- Opening Delimiter -
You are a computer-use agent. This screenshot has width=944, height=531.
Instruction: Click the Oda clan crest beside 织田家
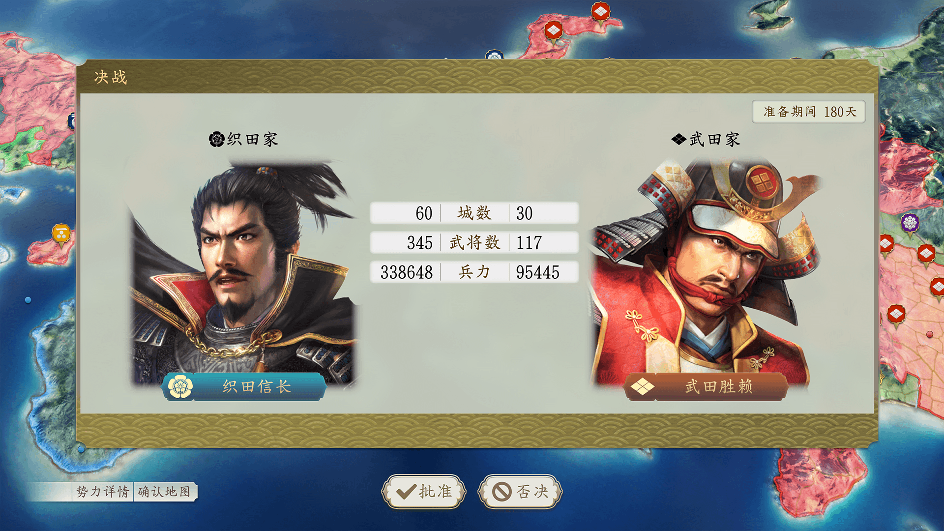coord(216,140)
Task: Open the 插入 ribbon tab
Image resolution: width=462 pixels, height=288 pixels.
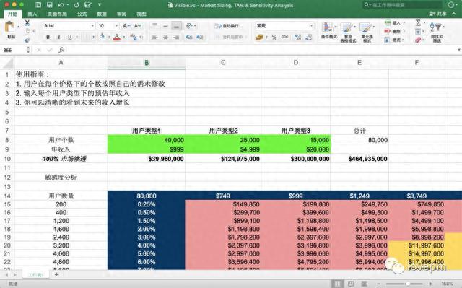Action: 32,14
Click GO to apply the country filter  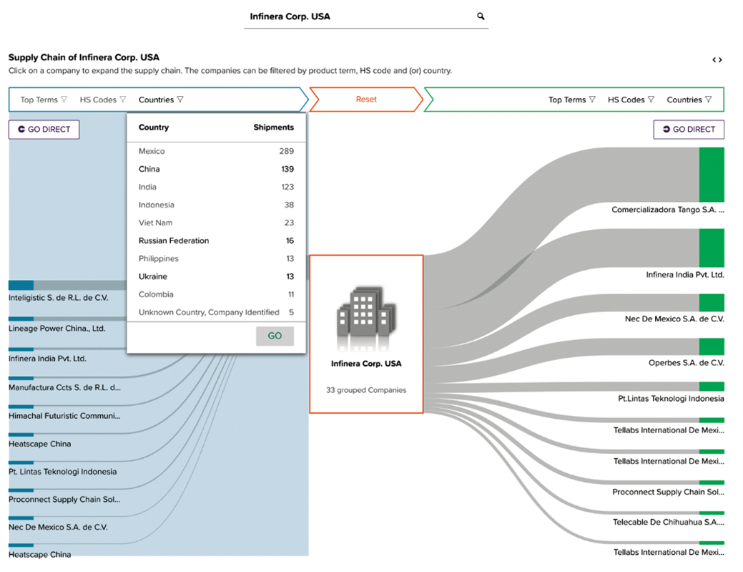(x=275, y=336)
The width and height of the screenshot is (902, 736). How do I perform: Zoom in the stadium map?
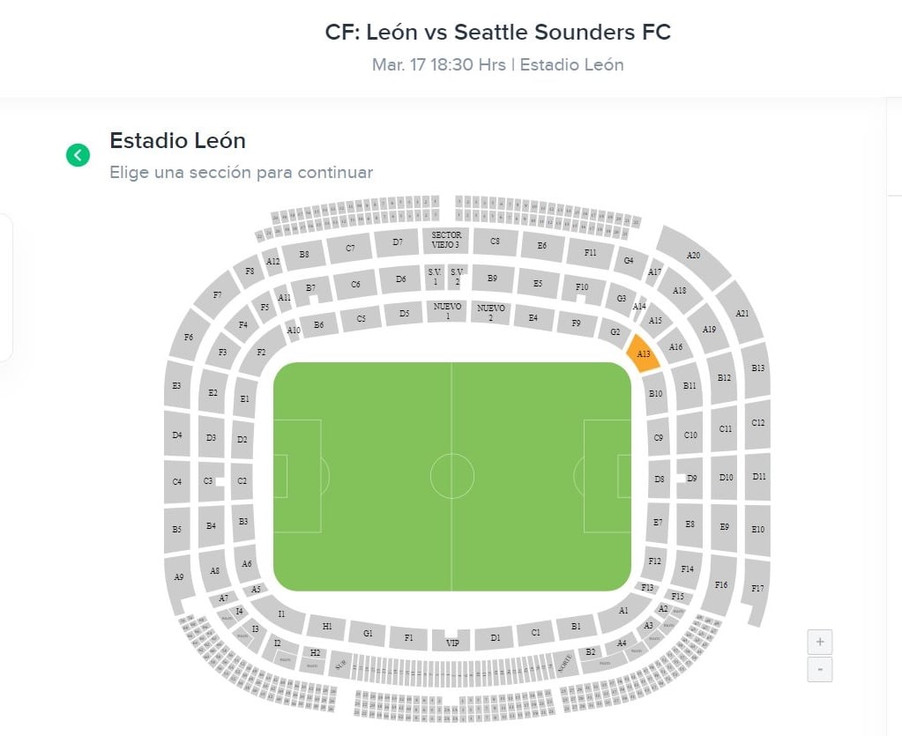click(x=820, y=642)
- Closing Delimiter -
◆ Required work:
Every line from the line containing "The width and" through the last line above is to be printed exactly. Pictures are not copied.

◆ Written response:
The width and height of the screenshot is (902, 736). How do I perform: Zoom in the stadium map?
click(x=820, y=642)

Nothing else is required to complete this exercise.